The rest of Buzz’s crew is endearing enough as well. Izzy (Keke Palmer) has the most to do and she voices it well, adding youthful exuberance and reverence alongside heavier emotions as they arise. Kudos to Pixar for giving her an arc as well with a particular phobia looming large; a lesser film would have ignored her for more Buzz. Mo (Taika Waititi) and Darby (Dale Soules) are mostly comic relief but they have funny moments, even if the film dips into their respective gags a few too many times in ways that telegraph too much. James Brolin brings a cagey intensity to Zurg whose story is larger and more clever than I expected. 


The biggest victory, though, has to be SOX (Peter Sohn) an animatronic emotional support companion issued to Buzz by Hawthorne after a rough mission. I caught enough commercials to roll my eyes at the feline robot and dismiss it as a merchandising tool but, like so much else here, it works. SOX functions as a portable and adorable deus ex machina, capable of resolving tough predicaments in visually simple ways, and he also serves as a great source of levity during more intense sequences (there was nary a time when his “bee boop bee boop” processing sound didn’t leave me chuckling). But I also loved how he became the first entity to gain Buzz’s trust while serving as a sounding board for our increasingly lonely hero in the first half. Mostly, though, it bears repeating: SOX is funny. 

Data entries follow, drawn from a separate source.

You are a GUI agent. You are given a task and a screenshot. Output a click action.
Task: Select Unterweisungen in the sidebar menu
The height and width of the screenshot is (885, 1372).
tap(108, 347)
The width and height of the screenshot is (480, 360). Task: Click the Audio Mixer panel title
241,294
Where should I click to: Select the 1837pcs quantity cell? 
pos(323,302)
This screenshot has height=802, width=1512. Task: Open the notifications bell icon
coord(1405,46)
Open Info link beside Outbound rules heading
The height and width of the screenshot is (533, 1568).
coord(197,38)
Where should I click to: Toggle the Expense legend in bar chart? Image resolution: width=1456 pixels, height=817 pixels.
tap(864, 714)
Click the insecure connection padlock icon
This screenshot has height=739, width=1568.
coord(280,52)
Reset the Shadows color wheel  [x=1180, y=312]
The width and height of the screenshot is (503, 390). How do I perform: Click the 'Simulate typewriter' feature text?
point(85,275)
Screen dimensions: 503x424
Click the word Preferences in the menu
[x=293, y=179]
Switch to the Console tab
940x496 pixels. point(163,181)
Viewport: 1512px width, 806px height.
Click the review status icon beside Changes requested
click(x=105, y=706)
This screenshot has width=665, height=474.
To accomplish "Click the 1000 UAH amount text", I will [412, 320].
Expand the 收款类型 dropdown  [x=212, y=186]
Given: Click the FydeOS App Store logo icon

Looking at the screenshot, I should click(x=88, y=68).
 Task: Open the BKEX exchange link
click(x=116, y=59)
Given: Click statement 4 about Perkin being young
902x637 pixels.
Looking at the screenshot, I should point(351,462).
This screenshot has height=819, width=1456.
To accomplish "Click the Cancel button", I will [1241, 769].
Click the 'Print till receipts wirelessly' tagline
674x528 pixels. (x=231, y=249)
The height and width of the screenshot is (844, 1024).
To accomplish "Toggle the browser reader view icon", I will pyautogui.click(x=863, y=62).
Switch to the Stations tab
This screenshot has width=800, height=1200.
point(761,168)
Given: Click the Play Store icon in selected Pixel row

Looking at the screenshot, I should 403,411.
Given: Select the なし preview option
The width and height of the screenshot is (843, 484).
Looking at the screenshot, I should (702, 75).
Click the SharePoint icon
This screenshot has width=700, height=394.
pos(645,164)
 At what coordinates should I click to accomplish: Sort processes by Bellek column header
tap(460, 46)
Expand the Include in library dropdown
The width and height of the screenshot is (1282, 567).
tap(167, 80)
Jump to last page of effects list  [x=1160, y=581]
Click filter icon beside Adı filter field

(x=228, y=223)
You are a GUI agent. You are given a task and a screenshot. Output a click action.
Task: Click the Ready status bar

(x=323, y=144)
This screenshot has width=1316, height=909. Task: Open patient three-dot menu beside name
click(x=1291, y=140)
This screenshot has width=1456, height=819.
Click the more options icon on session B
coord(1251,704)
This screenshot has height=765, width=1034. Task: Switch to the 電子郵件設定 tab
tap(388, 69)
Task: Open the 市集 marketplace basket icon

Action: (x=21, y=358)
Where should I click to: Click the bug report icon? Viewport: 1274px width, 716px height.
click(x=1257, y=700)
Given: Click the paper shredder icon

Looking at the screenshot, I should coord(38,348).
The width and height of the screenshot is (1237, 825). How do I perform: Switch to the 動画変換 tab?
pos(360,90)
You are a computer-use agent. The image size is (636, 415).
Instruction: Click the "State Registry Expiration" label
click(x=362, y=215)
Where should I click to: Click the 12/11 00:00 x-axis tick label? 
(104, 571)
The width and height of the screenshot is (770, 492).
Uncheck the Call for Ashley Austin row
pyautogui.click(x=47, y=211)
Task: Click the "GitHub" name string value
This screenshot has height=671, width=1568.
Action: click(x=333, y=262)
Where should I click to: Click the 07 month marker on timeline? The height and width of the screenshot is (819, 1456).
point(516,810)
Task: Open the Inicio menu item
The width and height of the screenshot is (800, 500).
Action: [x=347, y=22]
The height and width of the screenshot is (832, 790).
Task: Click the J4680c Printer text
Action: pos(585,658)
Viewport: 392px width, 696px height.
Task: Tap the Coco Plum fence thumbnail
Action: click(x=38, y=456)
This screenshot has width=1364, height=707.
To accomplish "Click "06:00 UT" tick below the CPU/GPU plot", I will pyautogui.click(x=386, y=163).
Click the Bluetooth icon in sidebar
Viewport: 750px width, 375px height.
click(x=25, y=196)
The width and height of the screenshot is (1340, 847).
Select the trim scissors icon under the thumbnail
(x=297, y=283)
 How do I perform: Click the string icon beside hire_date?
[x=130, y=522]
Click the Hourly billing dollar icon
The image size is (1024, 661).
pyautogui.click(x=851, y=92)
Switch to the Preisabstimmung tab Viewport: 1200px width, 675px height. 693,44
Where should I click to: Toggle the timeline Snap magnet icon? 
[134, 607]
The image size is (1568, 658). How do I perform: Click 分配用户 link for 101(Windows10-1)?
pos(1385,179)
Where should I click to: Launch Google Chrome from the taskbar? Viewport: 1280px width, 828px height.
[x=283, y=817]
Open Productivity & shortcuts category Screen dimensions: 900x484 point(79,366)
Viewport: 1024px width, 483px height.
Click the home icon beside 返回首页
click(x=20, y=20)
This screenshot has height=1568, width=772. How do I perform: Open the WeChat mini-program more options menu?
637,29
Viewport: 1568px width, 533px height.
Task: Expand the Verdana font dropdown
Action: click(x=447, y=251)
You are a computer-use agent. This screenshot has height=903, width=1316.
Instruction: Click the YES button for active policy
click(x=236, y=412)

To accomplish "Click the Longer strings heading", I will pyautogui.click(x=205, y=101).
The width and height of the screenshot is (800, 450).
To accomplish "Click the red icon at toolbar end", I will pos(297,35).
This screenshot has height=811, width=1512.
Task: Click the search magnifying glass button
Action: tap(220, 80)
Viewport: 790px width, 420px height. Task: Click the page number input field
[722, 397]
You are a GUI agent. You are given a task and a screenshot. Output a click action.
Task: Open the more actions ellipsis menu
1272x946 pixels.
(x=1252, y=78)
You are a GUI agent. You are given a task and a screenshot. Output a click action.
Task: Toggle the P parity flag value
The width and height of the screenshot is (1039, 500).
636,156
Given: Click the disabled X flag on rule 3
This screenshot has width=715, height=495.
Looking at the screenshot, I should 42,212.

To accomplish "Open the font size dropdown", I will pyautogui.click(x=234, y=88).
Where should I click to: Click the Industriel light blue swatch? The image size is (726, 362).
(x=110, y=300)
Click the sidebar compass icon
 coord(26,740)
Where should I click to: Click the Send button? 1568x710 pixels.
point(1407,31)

All of this comes together into a sci-fi story that hits countless familiar beats and definitely has the Disney markings (plucky side characters, marketable animal sidekicks). Even with Pixar making it look great and the voice acting cast meshing wonderfully, this still might not have been anything special. Honestly: maybe it actually isn’t for a lot of people. But at its core is a message and mindset that I hold dear to. During the pandemic, I designed and explicitly taught a lesson about the message at its heart. It’s a powerful message and a difficult one to internalize, but Lightyear nails this message. Hawthorne’s character, the climactic battle, hell the entire movie: these all land for me because they tap into that lesson. I love that they are distilled so well in this film because it means more people will have that kernel put into their minds. 


This is all to say: I know I’m going to be much higher on this movie than a lot of people. I went in fully cynical with a swollen hip and bloody knee. I didn’t want to like it. But graft a silver linings story onto a sci-fi adventure with sufficient heart and I’m in. Lightyear will be a film that I reference any time I share that lesson and mindset for the rest of my life. That makes it a win for me. 


Is this a great Pixar film? Not even close! But it earned my affection and sometimes that is enough.